What the task asks: Change "Tick" to "Check" in the rows starting with the first one and going on through the line with "Action: 737,571", keeping everything else the same. Leave the pictures out of your answer.

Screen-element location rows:
• • •
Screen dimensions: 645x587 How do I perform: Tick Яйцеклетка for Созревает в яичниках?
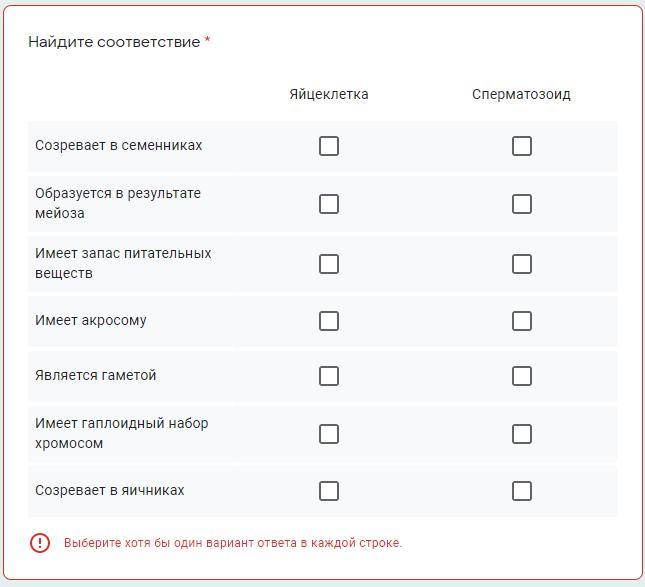point(329,491)
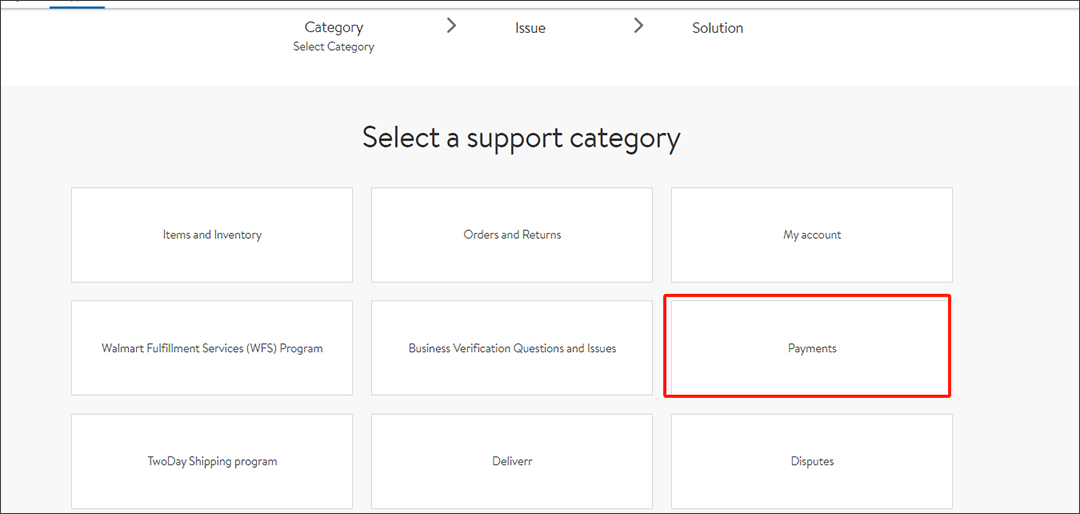
Task: Select the Disputes category card
Action: point(811,461)
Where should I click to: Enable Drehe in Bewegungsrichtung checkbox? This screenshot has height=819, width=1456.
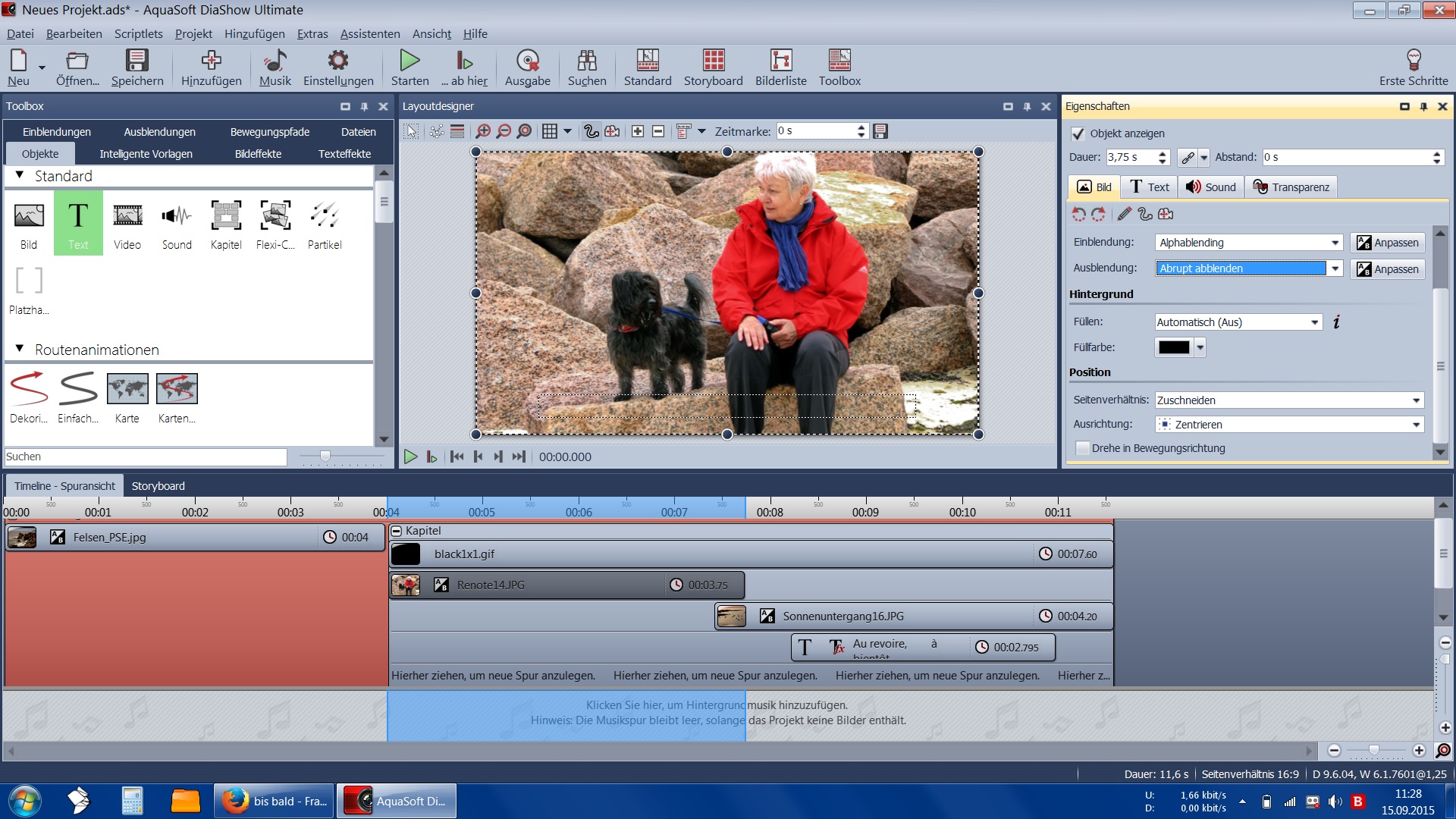(x=1083, y=448)
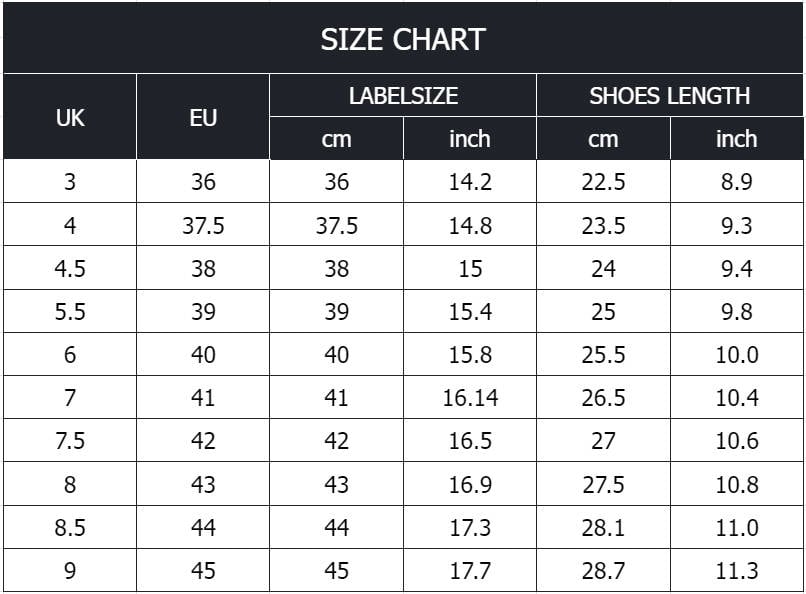The image size is (806, 594).
Task: Click the 11.3 inch shoe length cell
Action: 737,571
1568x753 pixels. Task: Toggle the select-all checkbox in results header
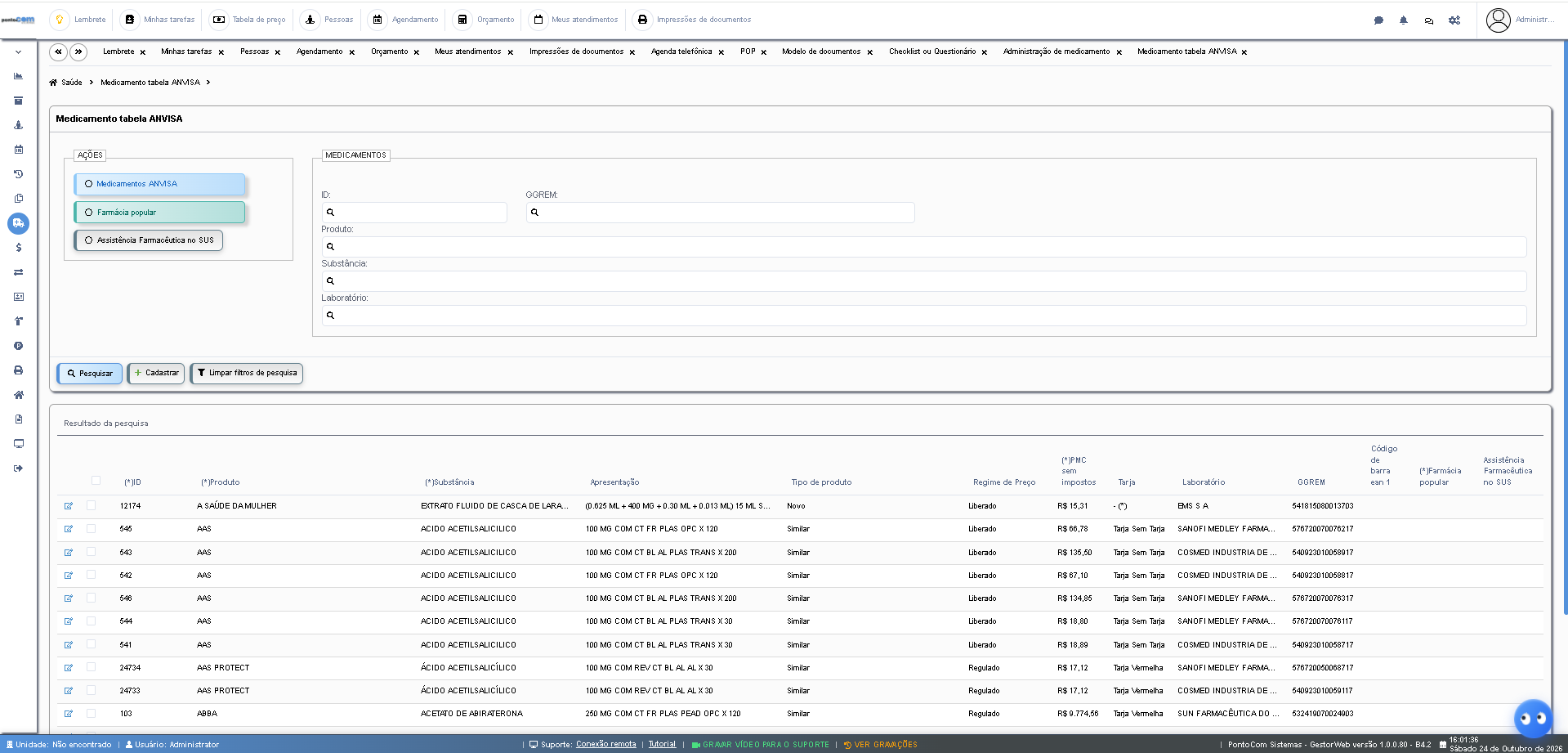click(x=96, y=481)
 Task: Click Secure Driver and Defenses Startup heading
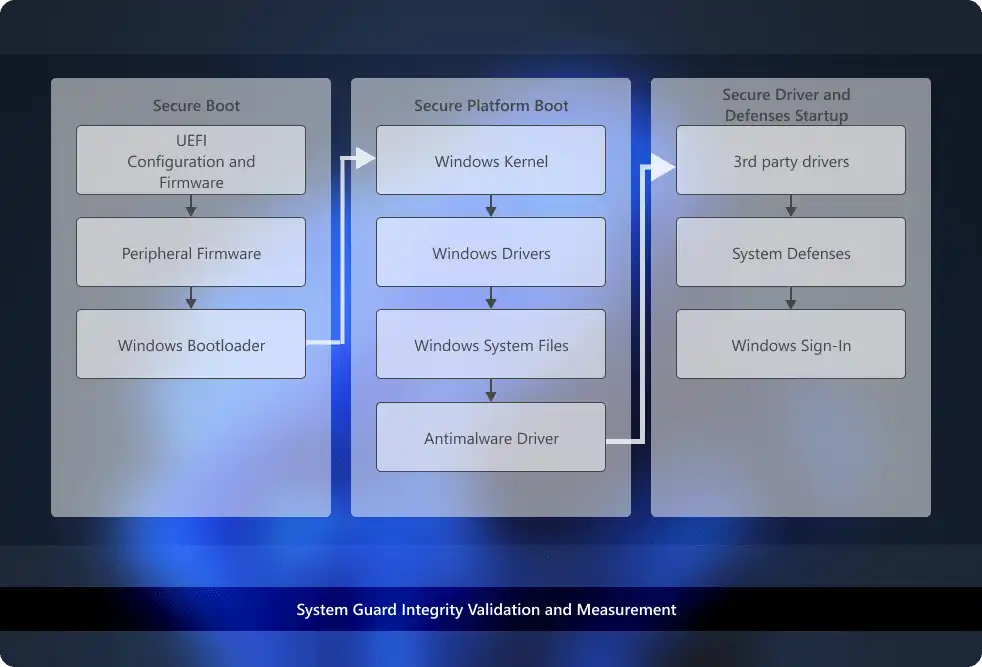click(x=786, y=105)
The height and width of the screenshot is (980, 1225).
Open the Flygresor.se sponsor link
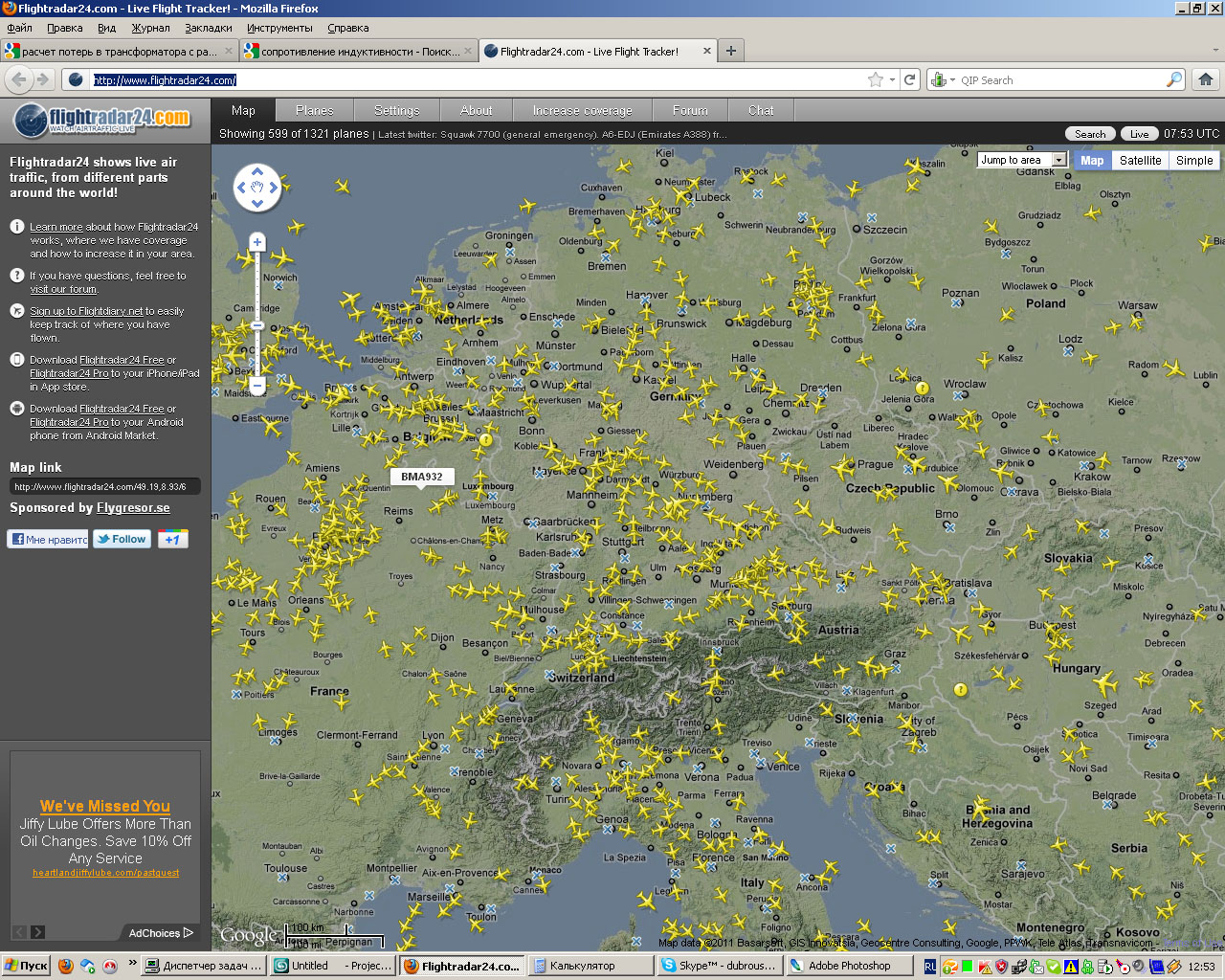point(133,508)
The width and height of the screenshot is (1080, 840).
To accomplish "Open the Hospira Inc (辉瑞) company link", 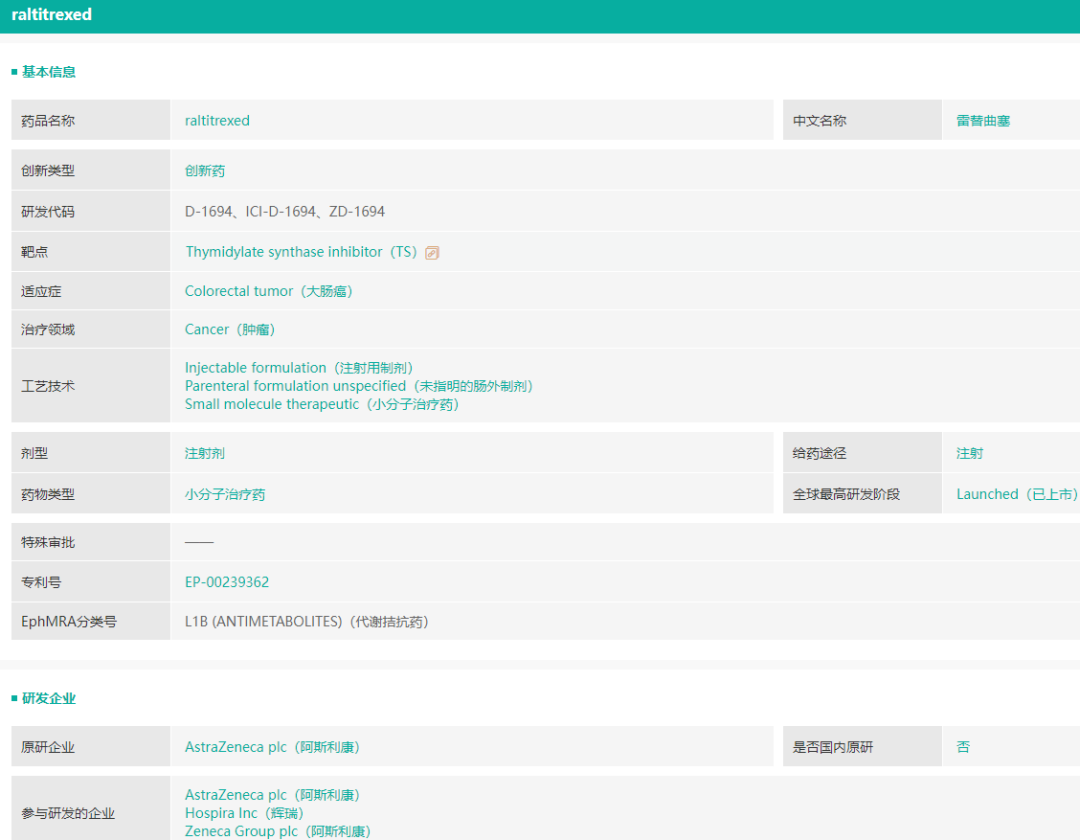I will (x=244, y=813).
• • •
Result of this exercise:
Screen dimensions: 645x587 How do I perform: Check Яйцеклетка for Созревает в яичниках?
point(329,491)
Task: Select the Disputes category card
Action: point(811,461)
Where should I click to: Enable Drehe in Bewegungsrichtung checkbox? This screenshot has height=819, width=1456.
(x=1083, y=448)
The image size is (806, 594).
Task: Click the 11.3 inch shoe length cell
Action: 737,571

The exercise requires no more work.